Content Security Policy

If you use a Content Security Policy (CSP) header, you may need to whitelist TalkJS. The simplest way to do this is to simply add TalkJS to your default-src directive:

1Content-Security-Policy: default-src https://*.talkjs.com wss://*.talkjs.com https://firebasestorage.googleapis.com

No need for unsafe-inline or unsafe-eval

TalkJS does not require unsafe-inline nor unsafe-eval to be specified in script-src.

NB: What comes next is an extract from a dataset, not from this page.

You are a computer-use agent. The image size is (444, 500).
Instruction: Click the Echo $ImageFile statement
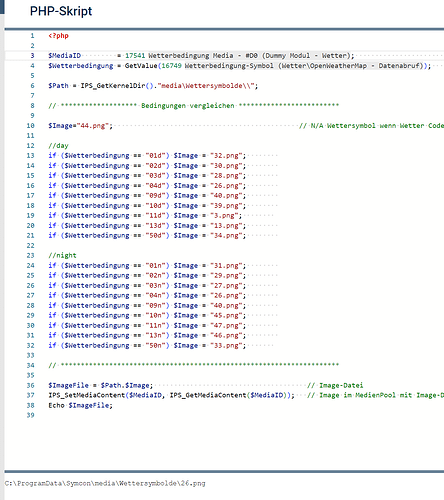(80, 405)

Note: if you followed our Getting Started guide to the letter, you'll have added one or two <script> elements. You'll need to move that code into a .js file before it'll work with a CSP header that disallows unsafe-inline.

Per CSP directive

If you need more control than default-src, you can further specify things per directive:

  • script-src: Allow loading TalkJS JavaScript files:
    • script-src https://*.talkjs.com
  • connect-src: Let our SDK to connect directly to the TalkJS servers via HTTPS and secure WebSockets:
    • connect-src https://*.talkjs.com wss://*.talkjs.com
  • frame-src: Let TalkJS mount an iframe with the chat UI:
    • frame-src https://*.talkjs.com

Optional directives

You may omit these if you do not depend on the features listed:

  • The Popup loads a little bit of CSS and two SVG images into your page:
    • img-src https://*.talkjs.com
    • style-src https://*.talkjs.com
  • file sharing uses Google Cloud. If you use file sharing, also add this:
    • img-src https://firebasestorage.googleapis.com
  • notifications play a sound (if desktop notifications are enabled):
    • media-src https://*.talkjs.com
  • Error Tracking TalkJS uses TrackJS to keep track of errors in the client.
    • script-src https://cdn.trackjs.com; connect-src https://capture.trackjs.com; img-src https://usage.trackjs.com; img-src https://fault.trackjs.com

All together now

All the optional and required directives shown above make up this CSP policy:

1default-src 'none';
2script-src https://*.talkjs.com;
3connect-src https://*.talkjs.com wss://*.talkjs.com;
4frame-src https://*.talkjs.com;
5media-src https://*.talkjs.com;
6style-src https://*.talkjs.com;
7img-src https://*.talkjs.com https://firebasestorage.googleapis.com;
8script-src https://cdn.trackjs.com; connect-src https://capture.trackjs.com; img-src https://usage.trackjs.com; img-src https://fault.trackjs.com

Or, as a valid single-line HTTP header:

1Content-Security-Policy: default-src 'none'; script-src https://*.talkjs.com https://cdn.trackjs.com; connect-src https://*.talkjs.com wss://*.talkjs.com https://capture.trackjs.com; frame-src https://*.talkjs.com; media-src https://*.talkjs.com; style-src https://*.talkjs.com; img-src https://*.talkjs.com https://firebasestorage.googleapis.com https://fault.trackjs.com https://usage.trackjs.com;

Note that we do not recommend to not further specify subdomains (eg app.talkjs.com instead of *.talkjs.com), as we may change which data gets served from which subdomains in the future.